Emotional and Psychological Impact of Epilepsy
The Society also confirms “that children with epilepsy represent a vulnerable population who, even when compared to other pediatric conditions, are at the highest risk for psychological comorbidities (34 percent), which are diseases or disorders that exist alongside epilepsy.
Children with epilepsy have the highest prevalence for:
- disruptive behavioral disorders (e.g., ADHD)
- learning disorders (executive dysfunction and memory)
- internalizing disorders (e.g., anxiety, depression).
In addition, continued seizures are associated with significant deficits in academic performance, IQ, quality of life, psychopathology and family functioning. Children with epilepsy are also more likely to have physical health comorbidities (e.g., hearing/vision, asthma, headaches).”
Approximately 50 percent of children with epilepsy have some form of learning difficulty. This compares to approximately 15 percent of the general population who have learning difficulties.
The functions most often influenced by epilepsy are:
- speech and language
- executive functioning.
“There is a big psychological component to both pediatric and adult epilepsy. In general, there is a significant amount of stress from the start of the diagnosis with an impact on both a child or adult and their families,” says Theresa Gabay, one of the Advanced Practice Nurses at ANA.

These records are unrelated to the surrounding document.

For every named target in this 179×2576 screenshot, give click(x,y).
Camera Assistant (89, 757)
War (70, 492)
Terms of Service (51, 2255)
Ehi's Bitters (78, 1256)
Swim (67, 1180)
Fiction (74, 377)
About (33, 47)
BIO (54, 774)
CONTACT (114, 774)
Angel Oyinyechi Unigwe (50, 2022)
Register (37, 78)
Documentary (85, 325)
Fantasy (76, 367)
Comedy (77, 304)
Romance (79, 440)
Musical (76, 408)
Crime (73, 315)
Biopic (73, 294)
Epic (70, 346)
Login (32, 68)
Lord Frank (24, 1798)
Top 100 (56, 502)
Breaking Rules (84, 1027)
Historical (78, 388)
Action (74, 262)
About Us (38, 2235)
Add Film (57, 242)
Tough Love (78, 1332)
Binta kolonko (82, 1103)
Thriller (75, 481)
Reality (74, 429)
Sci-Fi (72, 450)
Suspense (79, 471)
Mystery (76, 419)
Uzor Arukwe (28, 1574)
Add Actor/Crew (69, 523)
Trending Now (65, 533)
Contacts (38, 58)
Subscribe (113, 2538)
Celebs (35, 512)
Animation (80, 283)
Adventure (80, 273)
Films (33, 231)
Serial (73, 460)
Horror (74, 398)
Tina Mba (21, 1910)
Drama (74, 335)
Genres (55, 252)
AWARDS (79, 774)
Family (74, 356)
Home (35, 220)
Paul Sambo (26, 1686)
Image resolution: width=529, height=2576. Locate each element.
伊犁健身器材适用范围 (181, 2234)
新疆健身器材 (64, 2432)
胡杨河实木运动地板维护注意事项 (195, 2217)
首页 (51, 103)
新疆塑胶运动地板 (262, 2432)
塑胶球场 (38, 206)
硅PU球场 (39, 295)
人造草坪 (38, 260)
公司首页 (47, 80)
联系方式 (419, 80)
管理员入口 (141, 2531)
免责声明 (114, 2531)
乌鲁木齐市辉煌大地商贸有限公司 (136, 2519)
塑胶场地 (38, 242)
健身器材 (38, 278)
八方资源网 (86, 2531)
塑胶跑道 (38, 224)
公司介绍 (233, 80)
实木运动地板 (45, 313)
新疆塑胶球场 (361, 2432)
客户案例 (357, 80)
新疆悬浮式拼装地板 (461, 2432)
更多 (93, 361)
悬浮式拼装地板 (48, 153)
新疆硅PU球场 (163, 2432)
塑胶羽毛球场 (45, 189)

It is difficult to predict emotional or psychological issues based on seizure variables, age of onset, seizure type or seizure focus. Seizure frequency and severity have been better predictors of emotional turmoil. That’s why it is important that if all methods of controlling seizures prove unsuccessful, an evaluation for a surgical solution is warranted.
Behavioral and Emotional Problems
Despite the cause or status of epilepsy, emotional, behavioral and relationship difficulties are common in children with this condition. It can constitute a significant burden to the children, as well as their families, highlighting the need for effective mental health services for these patients.

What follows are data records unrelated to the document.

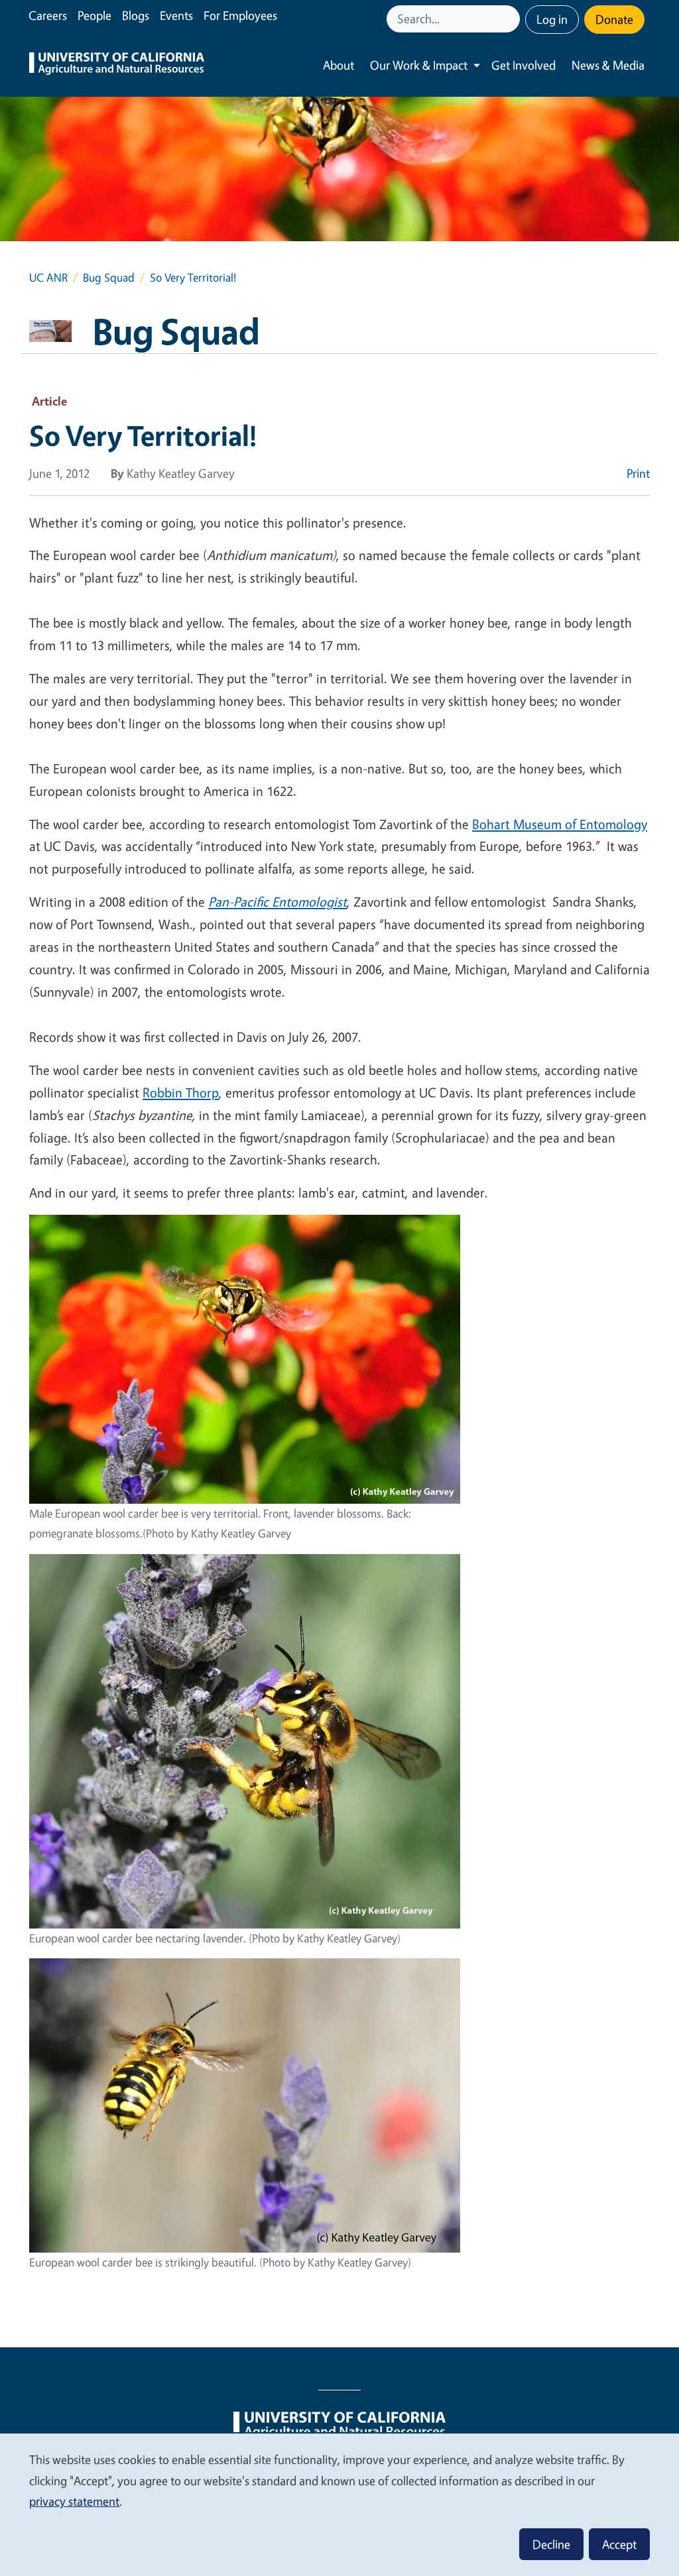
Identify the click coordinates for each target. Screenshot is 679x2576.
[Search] (511, 18)
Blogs (135, 15)
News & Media (608, 65)
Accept (619, 2544)
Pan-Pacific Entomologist (277, 901)
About (338, 65)
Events (176, 15)
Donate (614, 19)
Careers (48, 15)
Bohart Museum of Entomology (559, 824)
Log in (552, 19)
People (94, 15)
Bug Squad (109, 277)
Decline (551, 2544)
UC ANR (48, 277)
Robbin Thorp (181, 1092)
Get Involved (523, 65)
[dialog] (339, 2504)
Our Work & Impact (418, 65)
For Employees (240, 15)
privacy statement (74, 2501)
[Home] (116, 65)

There are multiple risk factors for behavioral problems in children with epilepsy and a variety of behavioral problems seen in them. Childhood epilepsy is a particular concern to psychiatrists because of the frequency of associated behavioral problems.
The prevalence of behavioral problems in children with epilepsy is twice that’s seen in children with chronic illnesses not involving the central nervous system, and four times that’s seen in healthy children.

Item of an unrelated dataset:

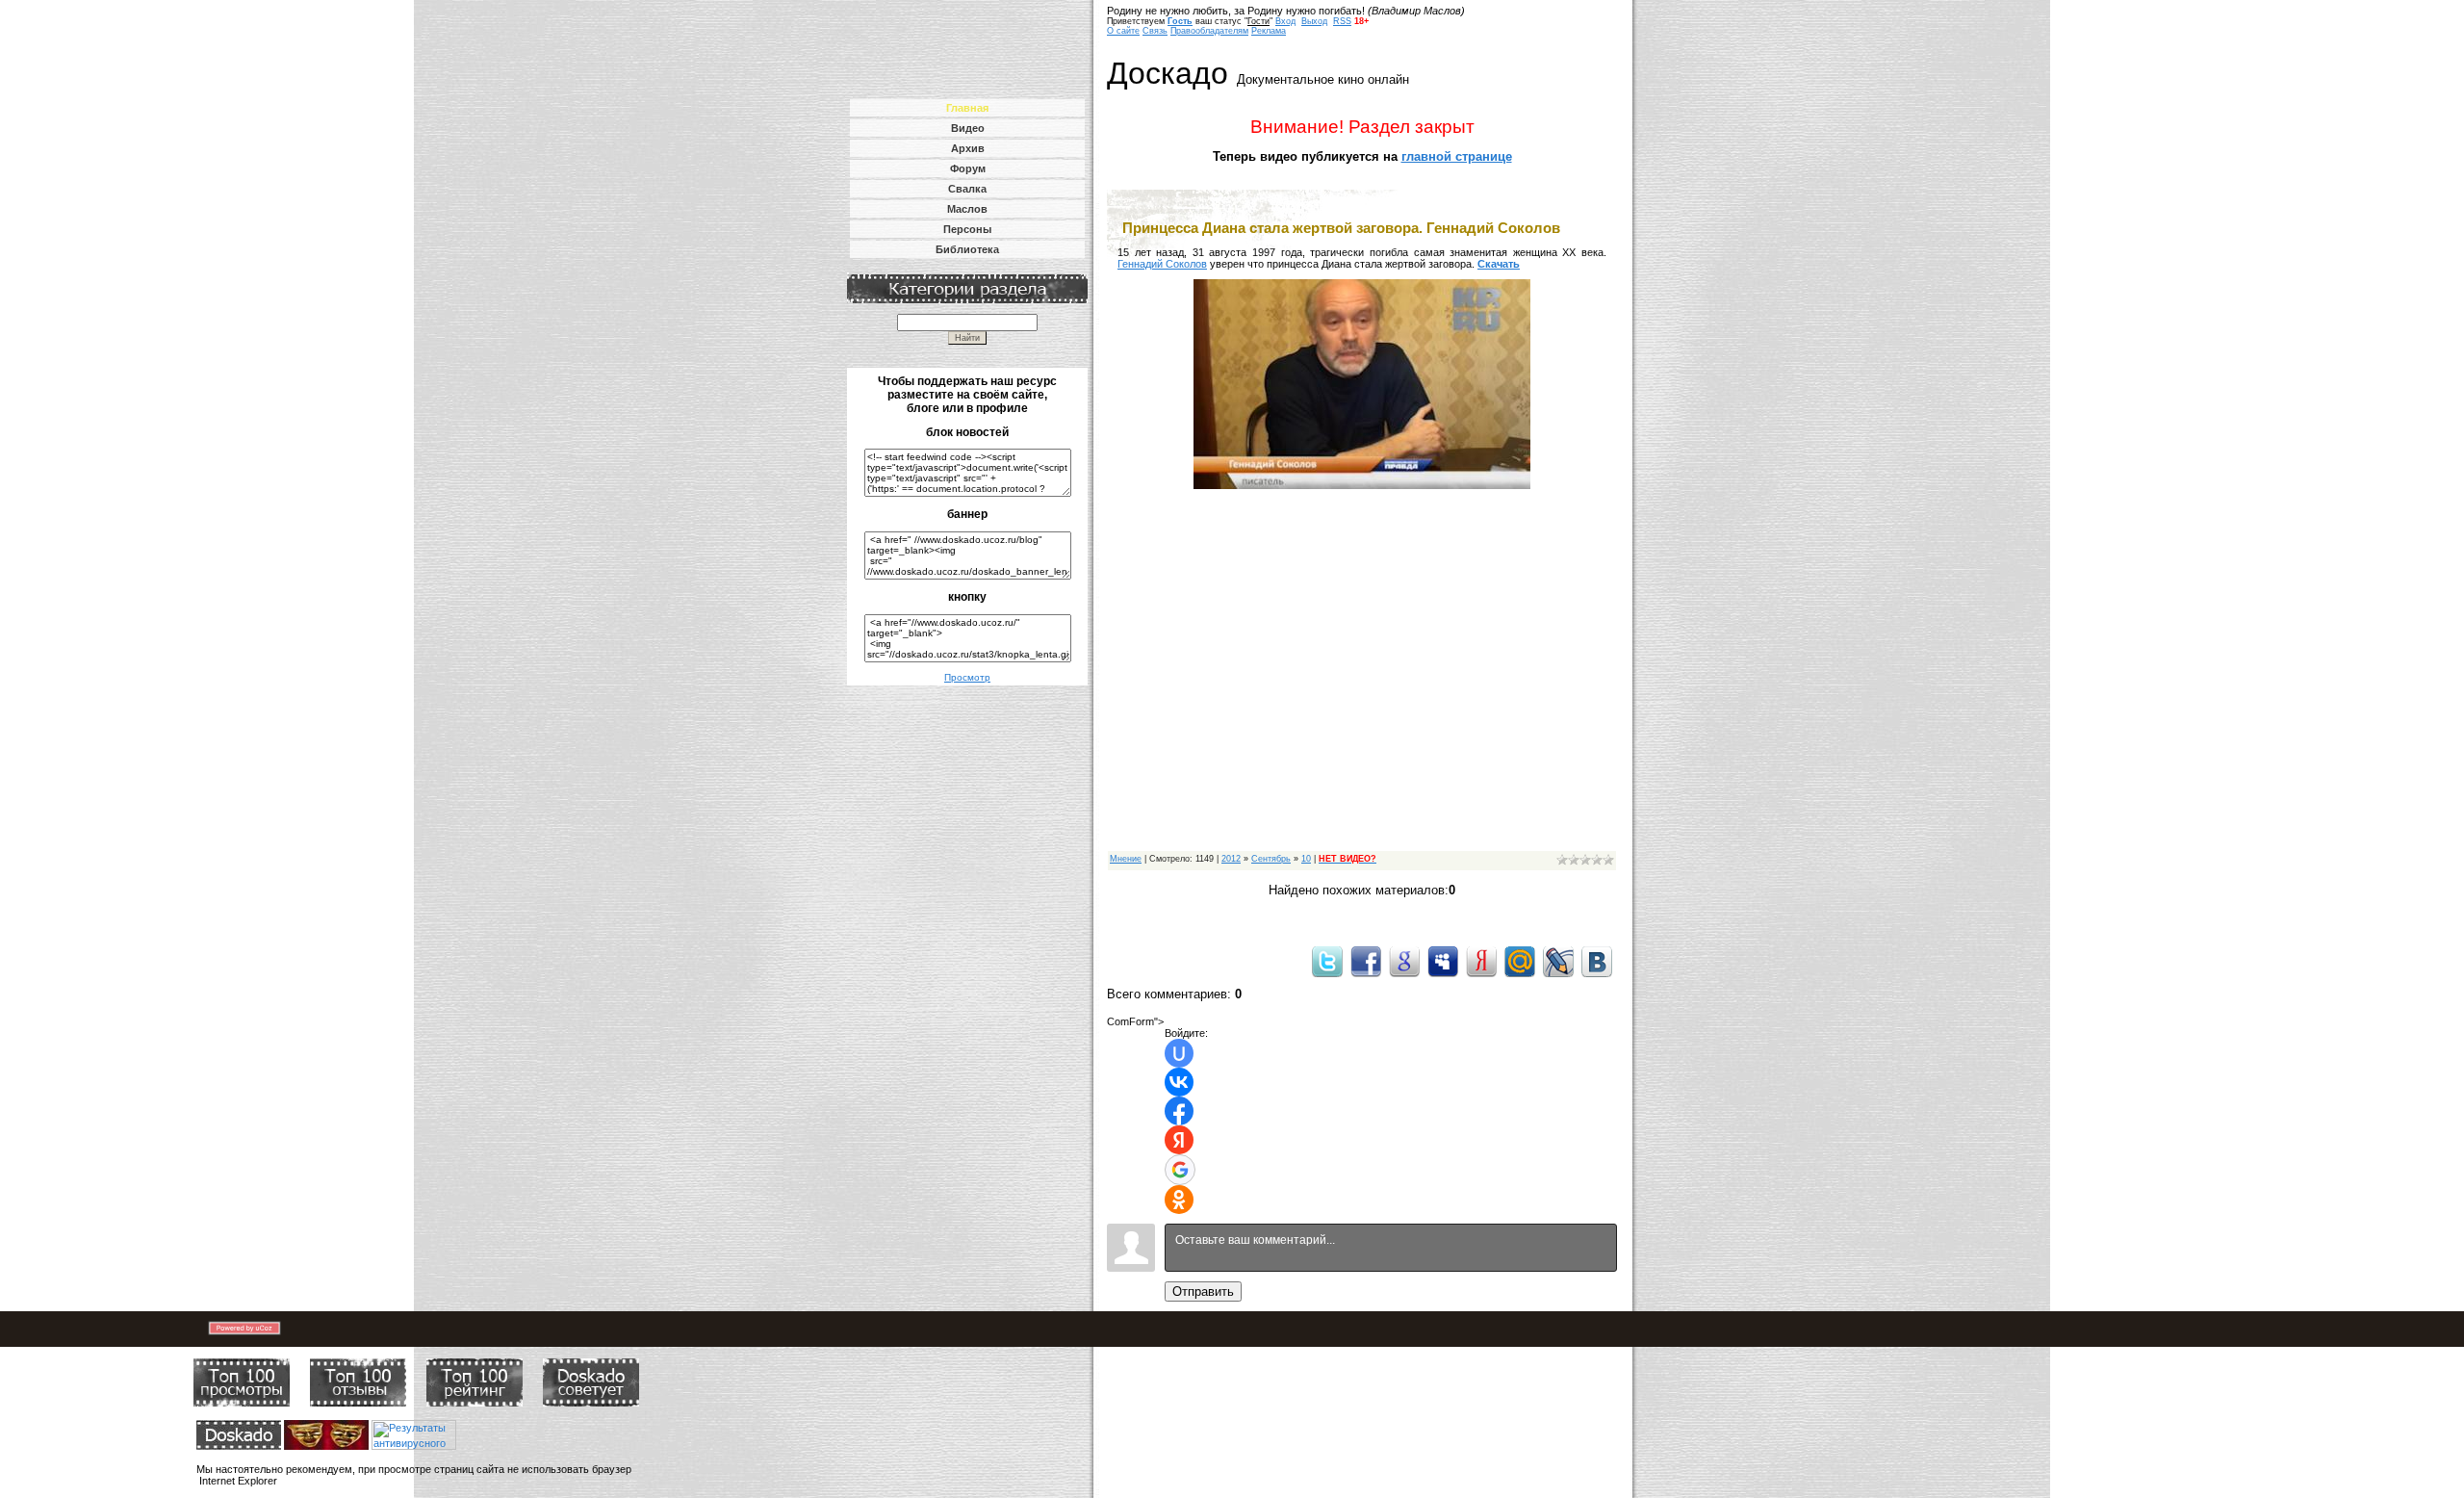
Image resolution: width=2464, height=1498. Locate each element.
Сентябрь (1271, 859)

The results of a 2013 study published in Pediatrics, a journal published by “The American Academy of Pediatrics” (AAP), reinforce the importance of neuropsychological assessment in clinical care in pediatric epilepsy and suggest important areas of focus for psychological intervention.
According to Gabay, there is a neuropsychological exam for any patient undergoing an epilepsy surgery workup, and significant counseling resources are available at the various hospitals where ANA performs surgery.
“We, as a practice, look for those support resources that are available. We direct our patients to social workers, child life therapists or other therapists,” she adds.